#### [EXTRACT PROVIDED]

--- BEGIN ---

Back to the Drawing Board
Over the holidays, I took a screen printing class at a local small press in Denver called Ink Lounge
I made 9 custom designed calendars, with shiny purple and orange inks on colored paper.
Over the holidays, I took a screen printing class at a local small press in Denver called Ink Lounge. I made 9 custom designed calendars, with shiny purple and orange inks on colored paper. It was a refreshing break from my computer, where I spent 90% of 2010 communicating, designing, modeling, animating, and going cross-eyed and hunch-backed.
There is a fantastic movement I’ve noticed as creatives are temporarily abandoning their computers and reuniting with paper, ink and graphite, paint, and cameras (sometimes with FILM!) A lot of this physical creativity is finding its way back into the digital realm, producing beautiful, tangible video and interactive.
Certainly, the thrill of modern special effects in film, and the power of the internet and robust software and hardware, make it difficult to turn away from everything computer generated.
But there is a magic in turning pages through a book of sketches. It feels personal, even private. It feels precious.

--- END ---

#### [SUPPLIED DATA]
--- BEGIN ---

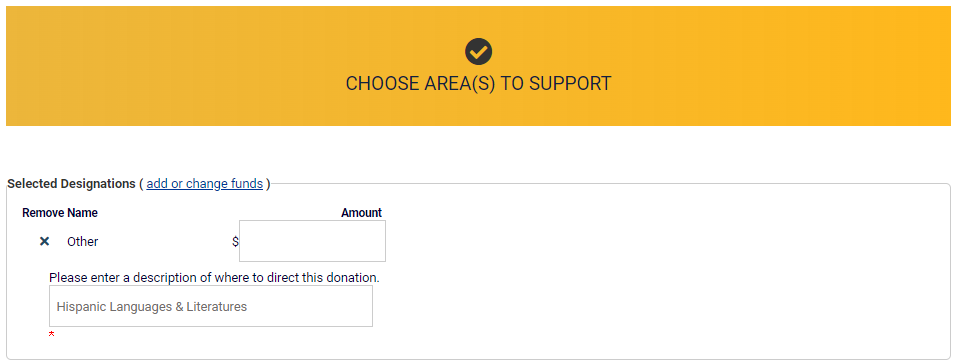Select the Other designation name
955x364 pixels.
(x=83, y=242)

--- END ---

#### [WHAT THIS EXERCISE ASKS]
1. In the post about going back to the drawing board, where did the writer take a screen printing class?
2. Update the post about going back to the drawing board by giving the part that begins at the words "There is a fantastic" and stops after "video and interactive.", with "graphite" changed to "charcoal".

#### [ANSWERS TO EACH TASK]
1. At Ink Lounge, a local small press in Denver.

2.
There is a fantastic movement I’ve noticed as creatives are temporarily abandoning their computers and reuniting with paper, ink and charcoal, paint, and cameras (sometimes with FILM!) A lot of this physical creativity is finding its way back into the digital realm, producing beautiful, tangible video and interactive.